* Try it: In your reply, write out each entry exactly as given.
-- Provided material follows --
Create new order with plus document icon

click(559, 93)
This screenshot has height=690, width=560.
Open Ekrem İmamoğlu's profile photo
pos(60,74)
-- Provided material concluded --
* Response to this task:
Create new order with plus document icon

click(559, 93)
This screenshot has height=690, width=560.
Open Ekrem İmamoğlu's profile photo
pos(60,74)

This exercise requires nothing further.